_Data records_
# # #
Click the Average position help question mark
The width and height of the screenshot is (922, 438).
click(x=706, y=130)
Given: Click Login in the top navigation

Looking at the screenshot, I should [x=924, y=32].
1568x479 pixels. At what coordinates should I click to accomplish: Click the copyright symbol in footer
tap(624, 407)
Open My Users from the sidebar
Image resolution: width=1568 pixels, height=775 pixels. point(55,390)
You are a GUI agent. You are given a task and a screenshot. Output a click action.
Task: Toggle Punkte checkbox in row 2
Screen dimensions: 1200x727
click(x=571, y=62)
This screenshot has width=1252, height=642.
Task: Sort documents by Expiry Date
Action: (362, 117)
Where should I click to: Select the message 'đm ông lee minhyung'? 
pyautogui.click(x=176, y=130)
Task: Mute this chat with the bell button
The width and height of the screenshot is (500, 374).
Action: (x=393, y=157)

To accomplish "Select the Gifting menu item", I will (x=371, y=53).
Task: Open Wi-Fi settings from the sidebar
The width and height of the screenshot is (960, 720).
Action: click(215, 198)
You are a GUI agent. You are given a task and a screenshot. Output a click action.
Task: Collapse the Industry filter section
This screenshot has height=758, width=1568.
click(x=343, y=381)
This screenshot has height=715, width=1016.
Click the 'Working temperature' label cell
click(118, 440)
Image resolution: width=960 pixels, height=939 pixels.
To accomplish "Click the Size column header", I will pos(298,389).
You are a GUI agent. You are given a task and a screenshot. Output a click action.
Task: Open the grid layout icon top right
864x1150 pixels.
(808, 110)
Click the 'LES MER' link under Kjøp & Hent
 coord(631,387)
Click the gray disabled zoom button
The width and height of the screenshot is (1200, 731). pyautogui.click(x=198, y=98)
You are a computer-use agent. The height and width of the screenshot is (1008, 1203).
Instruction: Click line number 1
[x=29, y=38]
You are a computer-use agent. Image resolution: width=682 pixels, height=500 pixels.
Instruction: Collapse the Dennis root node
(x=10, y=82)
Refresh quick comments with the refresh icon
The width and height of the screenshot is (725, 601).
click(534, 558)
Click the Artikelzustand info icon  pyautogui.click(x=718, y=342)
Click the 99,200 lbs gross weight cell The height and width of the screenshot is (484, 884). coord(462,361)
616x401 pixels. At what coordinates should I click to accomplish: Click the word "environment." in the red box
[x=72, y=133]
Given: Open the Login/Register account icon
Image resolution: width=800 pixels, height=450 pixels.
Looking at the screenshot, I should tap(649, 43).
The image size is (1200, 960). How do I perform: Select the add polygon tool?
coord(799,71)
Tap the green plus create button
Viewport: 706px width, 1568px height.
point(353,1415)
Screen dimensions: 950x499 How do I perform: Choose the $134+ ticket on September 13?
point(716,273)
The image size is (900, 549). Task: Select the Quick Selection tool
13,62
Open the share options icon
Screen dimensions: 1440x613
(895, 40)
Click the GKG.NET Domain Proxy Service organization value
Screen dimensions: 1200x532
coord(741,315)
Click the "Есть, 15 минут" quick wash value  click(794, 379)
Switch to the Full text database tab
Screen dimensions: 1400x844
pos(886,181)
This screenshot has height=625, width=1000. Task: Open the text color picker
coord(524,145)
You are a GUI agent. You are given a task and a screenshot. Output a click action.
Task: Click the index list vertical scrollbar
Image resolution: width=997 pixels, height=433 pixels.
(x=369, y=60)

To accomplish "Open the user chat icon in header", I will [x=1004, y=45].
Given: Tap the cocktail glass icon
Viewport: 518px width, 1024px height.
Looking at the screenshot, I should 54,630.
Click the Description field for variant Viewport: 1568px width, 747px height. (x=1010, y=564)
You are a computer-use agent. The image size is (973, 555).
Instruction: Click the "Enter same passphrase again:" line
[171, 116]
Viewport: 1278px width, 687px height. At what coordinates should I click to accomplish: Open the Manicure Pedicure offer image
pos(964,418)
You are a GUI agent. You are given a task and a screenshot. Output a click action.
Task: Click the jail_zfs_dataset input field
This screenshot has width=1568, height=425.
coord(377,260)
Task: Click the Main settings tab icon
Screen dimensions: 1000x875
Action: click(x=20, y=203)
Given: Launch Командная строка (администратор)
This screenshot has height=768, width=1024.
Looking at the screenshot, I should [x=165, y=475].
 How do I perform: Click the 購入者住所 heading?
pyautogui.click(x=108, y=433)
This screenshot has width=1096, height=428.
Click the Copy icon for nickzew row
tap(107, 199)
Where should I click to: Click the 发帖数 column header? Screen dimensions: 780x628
# # #
_WHAT THIS TASK INVOLVES_
Look through the entries above and quote exactly the lines from the line with "Viewport: 518px width, 1024px height." to the line with "Given: Launch Командная", counting both of those lines.

_YOUR RESPONSE_
Viewport: 518px width, 1024px height.
Looking at the screenshot, I should 54,630.
Click the Description field for variant Viewport: 1568px width, 747px height. (x=1010, y=564)
You are a computer-use agent. The image size is (973, 555).
Instruction: Click the "Enter same passphrase again:" line
[171, 116]
Viewport: 1278px width, 687px height. At what coordinates should I click to accomplish: Open the Manicure Pedicure offer image
pos(964,418)
You are a GUI agent. You are given a task and a screenshot. Output a click action.
Task: Click the jail_zfs_dataset input field
This screenshot has width=1568, height=425.
coord(377,260)
Task: Click the Main settings tab icon
Screen dimensions: 1000x875
Action: click(x=20, y=203)
Given: Launch Командная строка (администратор)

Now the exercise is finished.